Styles recorded nine tackles as a reserve strong safety for the Ohio State Buckeyes as a freshman in 2022. He was named the starter ahead of the 2023 season and was named player of the game in the season opener against the Indiana Hoosiers. He converted to linebacker in 2024, helping the Buckeyes win a national championship that season and earning second-team All-Big Ten honors after recording 100 tackles and six sacks.

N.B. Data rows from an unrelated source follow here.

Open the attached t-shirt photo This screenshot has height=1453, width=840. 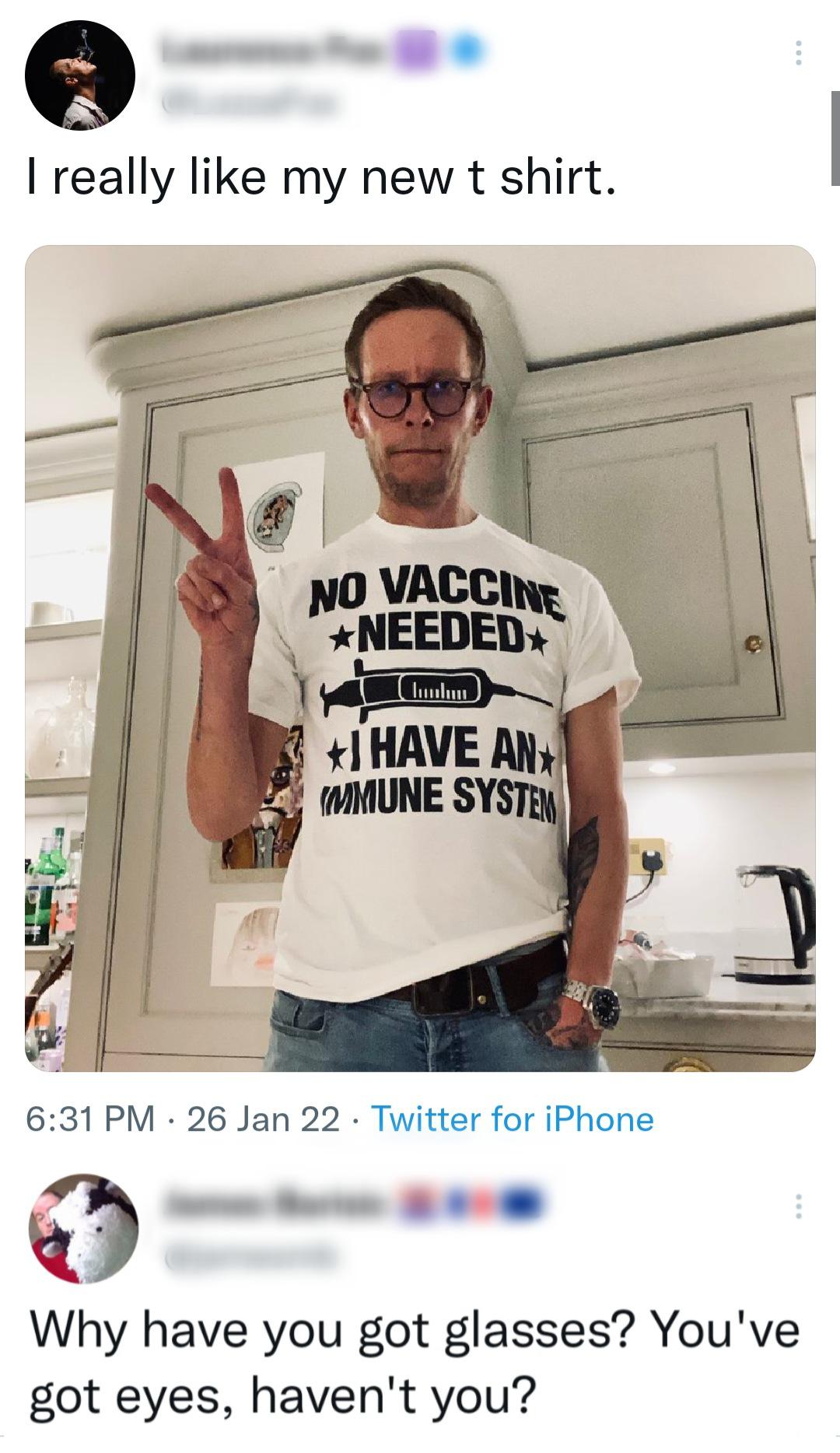point(420,658)
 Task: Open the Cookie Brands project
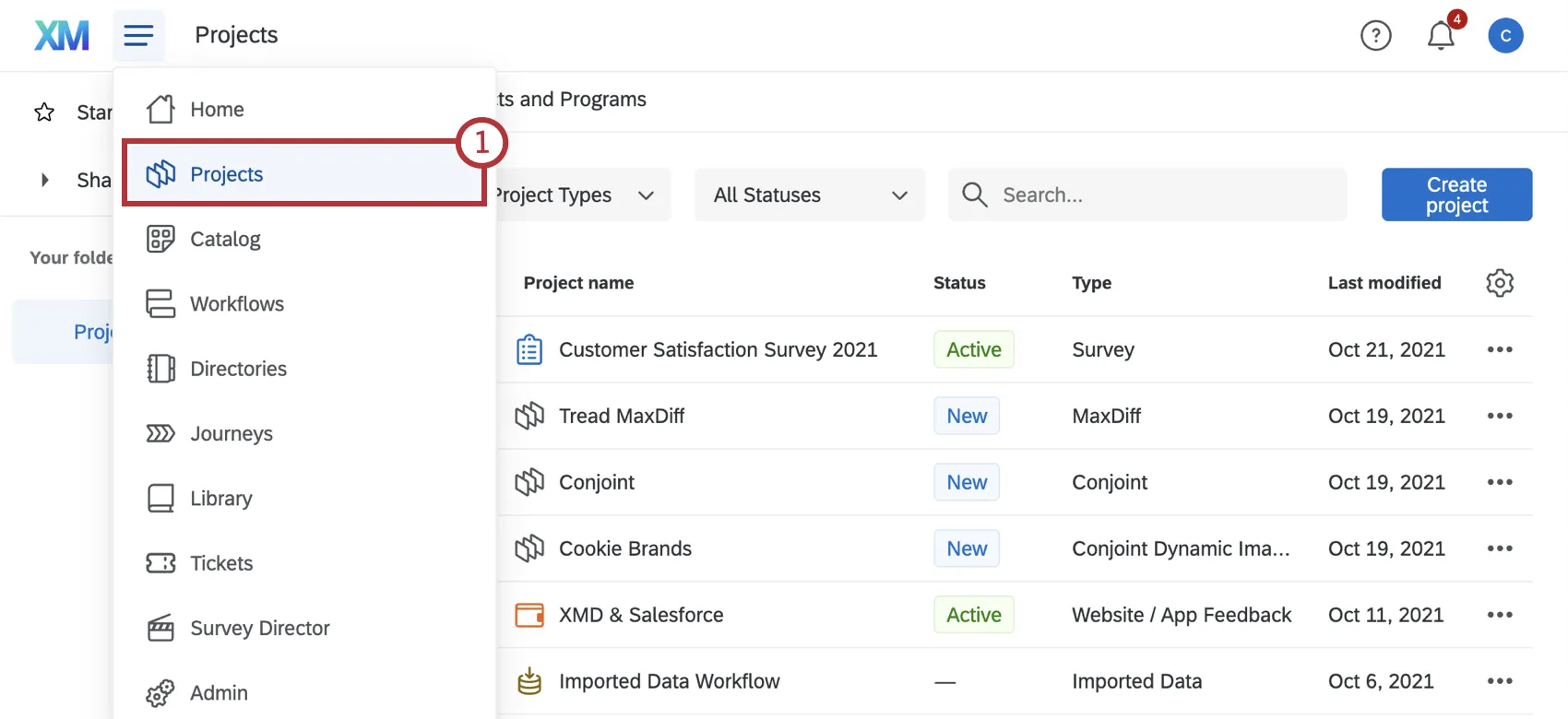tap(624, 548)
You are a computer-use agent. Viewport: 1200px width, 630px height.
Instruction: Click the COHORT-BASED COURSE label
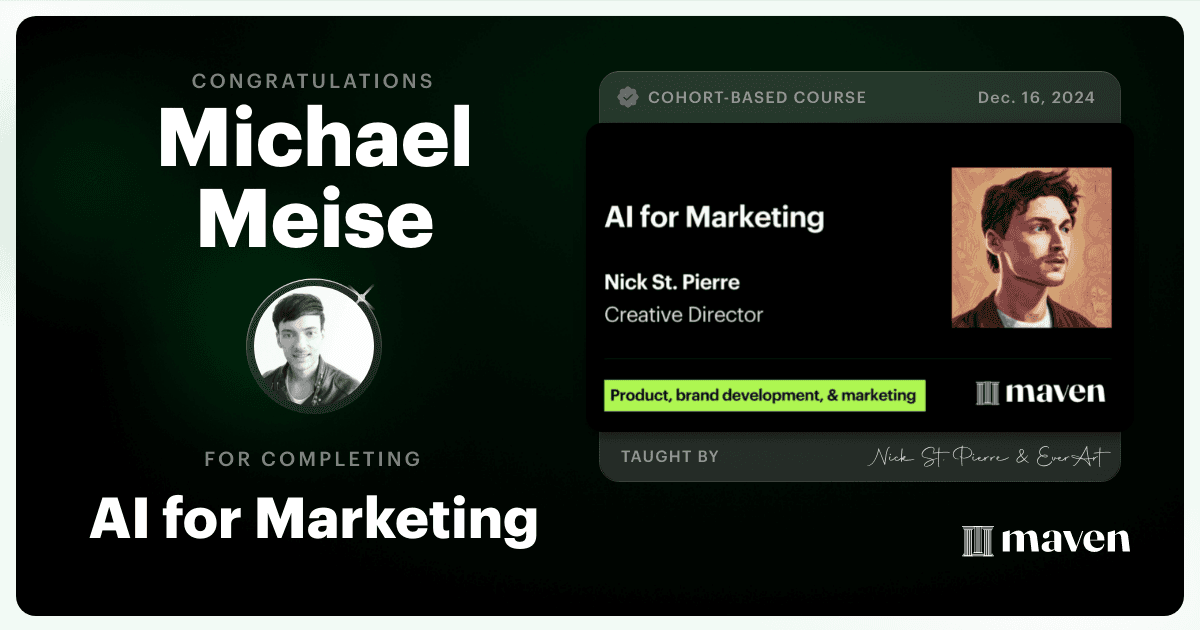757,98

In 2025, Styles was named a defensive co-captain along with Caleb Downs and was the recipient of the team's Block O jersey number honor. He earned All-American honors by The Sporting News after recording over 80 tackles, an interception, and a forced fumble.

College statistics
| Year | Team | G | Tackles |  |  |  |  |  | Interceptions |  |  |  |
| Cmb | Solo | Ast | TFL | Sck | FF | Int | Yds | TD | PD |
| 2022 | Ohio State | 10 | 9 | 5 | 4 | 1 | – | – | – | – | – | – |
| 2023 | Ohio State | 13 | 53 | 32 | 21 | 4.5 | 2 | 1 | – | – | – | 1 |
| 2024 | Ohio State | 16 | 100 | 48 | 52 | 10.5 | 6 | 1 | – | – | – | 5 |
| 2025 | Ohio State | 14 | 82 | 46 | 36 | 6.5 | 1 | 1 | 1 | 5 | – | 3 |
| Career |  | 53 | 244 | 131 | 113 | 22.5 | 9 | 3 | 1 | 5 | 0 | 9 |

==Professional career==

Styles' performance at the 2026 NFL Scouting Combine was considered among the best at his position in its history, with him being the only player at his size since 2003 to record a sub-4.5 second 40-yard dash, a 40+ inch vertical jump, and an 11+ foot broad jump. He was selected by the Washington Commanders seventh overall in the 2026 NFL draft and signed his four-year rookie contract, worth $37.2 million, on May 8, 2026. Styles chose the uniform number 52 after linebackers Ray Lewis and Patrick Willis, who were influences on him growing up.

NFL statistics
Year: Team; Games; Tackles; Interceptions; Fumbles
GP: GS; Cmb; Solo; Ast; Sck; TFL; Int; Yds; TD; PD; FF; Fmb; FR; Yds; TD
2026: WAS; 3; 3; 12; 7; 5; 1; 2; 1; -1; —; 2; 1; —; 0; —; —
Career: 3; 3; 12; 7; 5; 1; 2; 1; -1; 0; 0; 0; 0; 0; 0; 0

Pre-draft measurables
| Height | Weight | Arm length | Hand span | Wingspan | 40-yard dash | 10-yard split | 20-yard split | 20-yard shuttle | Three-cone drill | Vertical jump | Broad jump |
| 6 ft 5 in (1.96 m) | 244 lb (111 kg) | 32+7⁄8 in (0.84 m) | 10 in (0.25 m) | 6 ft 8+7⁄8 in (2.05 m) | 4.46 s | 1.56 s | 2.62 s | 4.26 s | 7.09 s | 43.5 in (1.10 m) | 11 ft 2 in (3.40 m) |
All values from NFL Combine

==Personal life==

Styles is the son of former NFL linebacker Lorenzo Styles and the younger brother of defensive back Lorenzo Styles Jr., who was drafted the same year in the fifth round by the New Orleans Saints. He was given the nickname of Sonny after the character Sonny Corleone from The Godfather film franchise by his father because of tantrums towards his brother as a young child. Styles graduated from Ohio State in December 2025 with a degree in sport industry.